In the equation, $A_{k+1}$ and c $Z_k$ are the process noise and observation noise of the system, respectively. The specific implementation steps of the unscented Kalman filtering method are as follows:

The parameters are calculated as Eq. (14):

$\lambda ={\alpha }^2\left(n+k\right)-n(14)$

In Eq. (14): coefficient $\alpha$ is the main scale factor that determines the distribution range of Sigma points, and $\lambda$ is a composite scale parameter.

Calculate the Sigma point, and bring the result obtained by the change of U into the Kalman basic equation, that is, the unscented Kalman filter equation is obtained. The steps are as in Eq. (15):

${\xi }_{k-1}^{\left(i\right)}=A_{k-1}^a(15)$

The time update equation is calculated, and through the propagation of the state equation, the Sigma point is calculated as in Eq. (16):

${\xi }_k^{\left(i\right)}=f\left({\xi }_{k-1}^{\left(i\right)}\right)(16)$

The UKF algorithm and the acquired acceleration time series are also used to identify the state variables of the thigh system and calf system models. The UKF algorithm is used to identify the model state (Silva et al., 2018).

Denoising Results

In this paper, the extended Kalman algorithm and the unscented Kalman algorithm not only estimate the state variables in the model, but also filter the acceleration signal (Stocco et al., 2022). In order to verify the denoising performance of the EKF and UKF algorithms for acceleration signals. The comparison chart is about calculating the signal before and after filtering by these two methods. As shown in Figures 4, 5:

FIGURE 4

FIGURE 4. Signal comparison before and after extended Kalman filter. (A) Original signal (B) Reconstructed signal.

FIGURE 5

FIGURE 5. Signal comparison before and after unscented Kalman filtering. (A) Original signal (B) Reconstructed signal.
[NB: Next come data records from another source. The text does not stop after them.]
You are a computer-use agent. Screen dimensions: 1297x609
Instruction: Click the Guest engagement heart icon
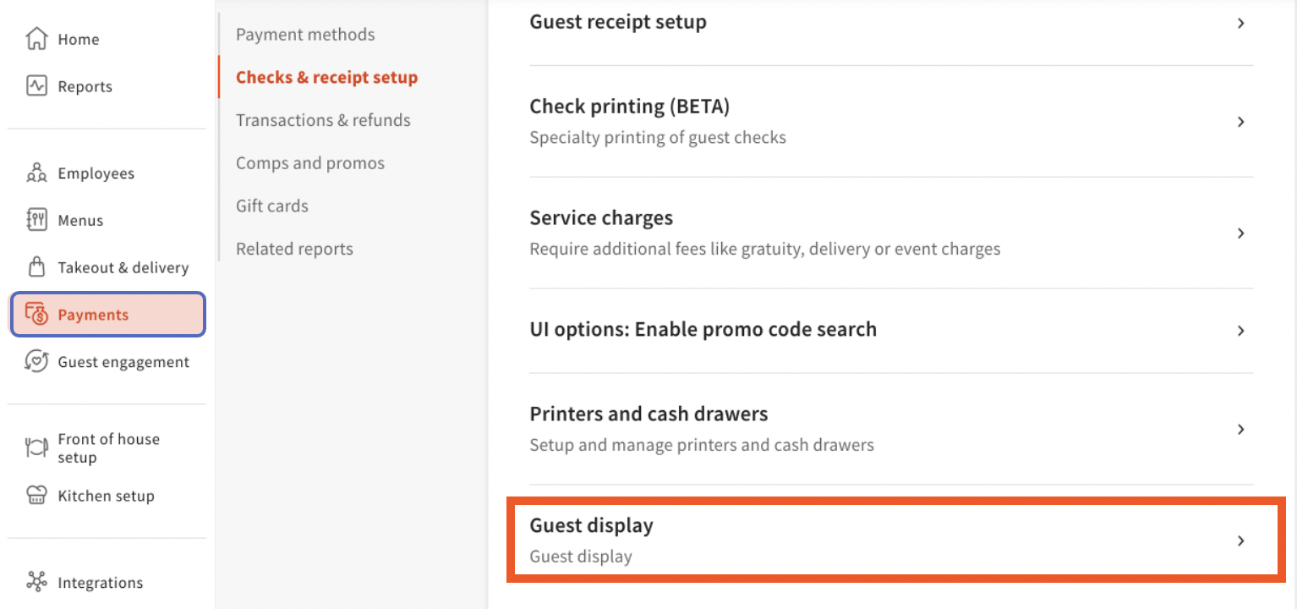click(x=36, y=362)
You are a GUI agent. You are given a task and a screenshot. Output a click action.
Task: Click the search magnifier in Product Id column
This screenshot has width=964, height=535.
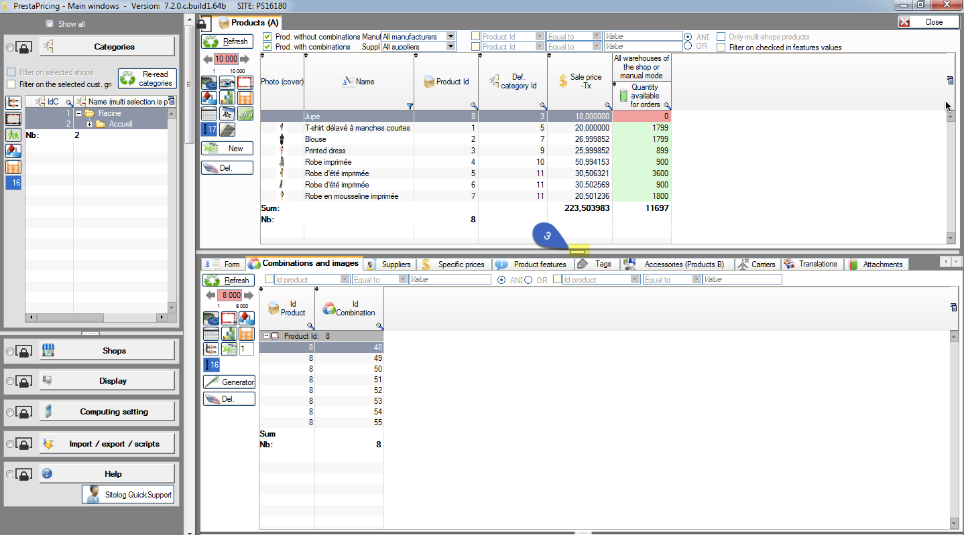point(474,106)
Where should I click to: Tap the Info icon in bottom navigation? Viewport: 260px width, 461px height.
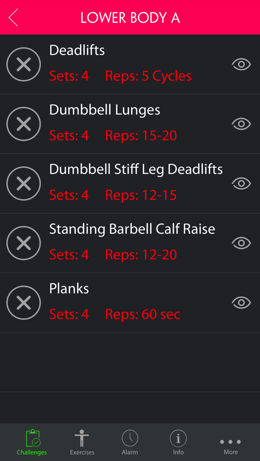[178, 439]
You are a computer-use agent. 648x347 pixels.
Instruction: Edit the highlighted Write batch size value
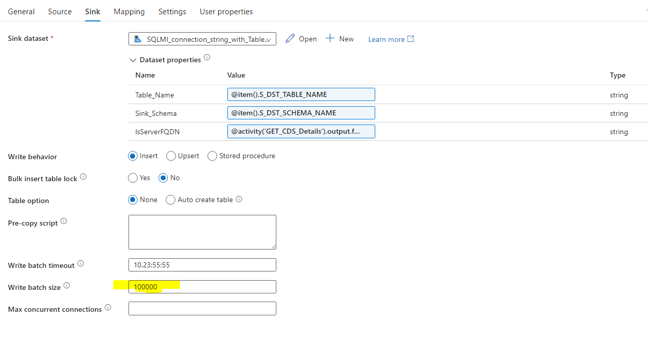(202, 286)
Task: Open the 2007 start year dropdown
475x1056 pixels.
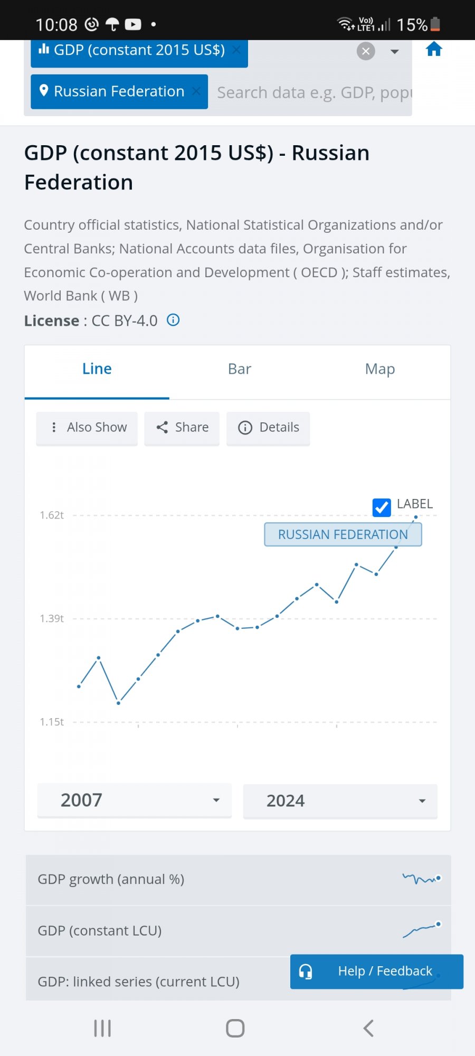Action: [135, 800]
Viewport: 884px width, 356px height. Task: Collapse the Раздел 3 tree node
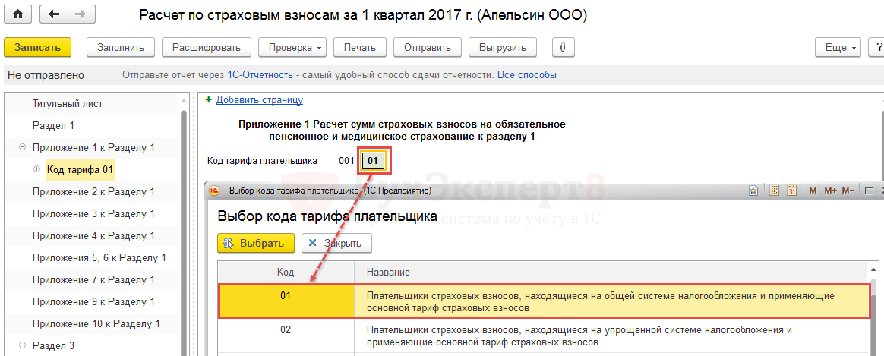(22, 346)
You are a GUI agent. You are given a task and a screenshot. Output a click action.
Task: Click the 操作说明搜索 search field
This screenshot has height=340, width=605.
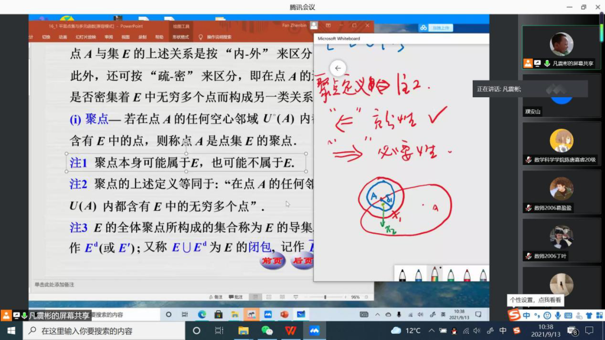pyautogui.click(x=218, y=37)
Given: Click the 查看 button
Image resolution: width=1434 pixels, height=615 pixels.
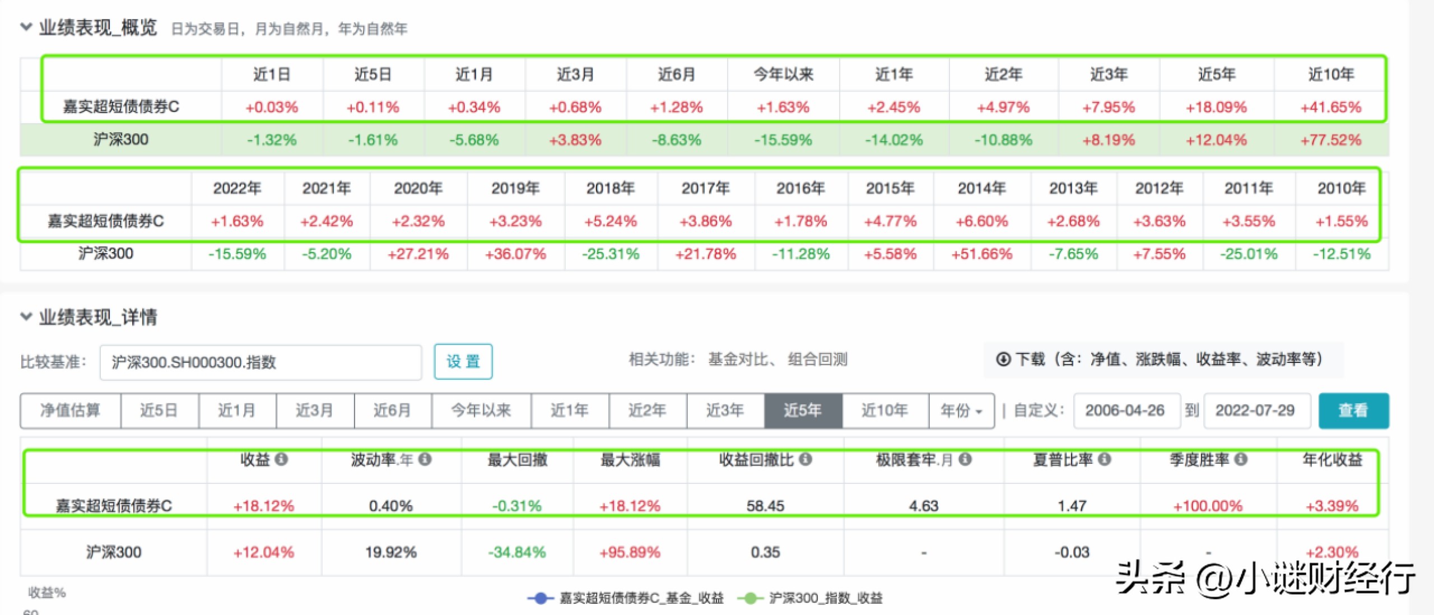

As shown in Figures 4, 5: it can be seen that the filtered acceleration signal retains most of the energy of the original signal, and also effectively removes interference, and the filtering effect is good (Valenzuela et al., 2019). However, the filtering effect cannot be quantitatively evaluated from the figure. In order to quantify the filtering effect, the following equation is used to evaluate the filtering effect of EKF and UKF (Cnf et al., 2021). The smoothness SM is as Eq. (17):

$SM=\frac{{\displaystyle \sum _{K=2}^N{\left(A\left(k\right)-A\left(k-1\right)\right)}^2}}{N}(17)$

In the equation: $A\left(k\right)$ is the filter output value, SM is the smoothness index, which is used to calculate the smoothness of the filter output. The larger the smoothness index, the better the smoothness of the filtering output and the better the filtering effect. Deviation DV is as Eq. (18):

$DV=\frac{{\displaystyle \sum _{K=1}^N{\left(A\left(k\right)-B\left(k\right)\right)}^2}}{N}(18)$

In the equation: $A\left(k\right)$ is the filtered signal, $B\left(k\right)$ is the original signal, and $N$ is the deviation index, which is used to calculate the deviation between the filtered output value and the observed value. Under the condition of equal smoothness, the smaller the index value, the smaller the error after filtering. The signal-to-noise ratio SNR is as Eq. (19):

$SNR=10\ast \log \frac{{\displaystyle \sum _{K=0}^{N-1}{\left|B\left(k\right)\right|}^2}}{{\displaystyle \sum _{K=0}^{N-1}{\left|A\left(k\right)-B\left(k\right)\right|}^2}}(19)$

In the equation: $A\left(k\right)$ is the filtered signal, $B\left(k\right)$ is the original signal, SNR is the signal-to-noise ratio index. The larger the index value, the higher the signal-to-noise ratio, which means the better the denoising effect. The filtering effects of the EKF and UKF methods are compared, and the results are shown in Table 1:

TABLE 1

TABLE 1. Comparison of filtering effects of EKF and UKF methods.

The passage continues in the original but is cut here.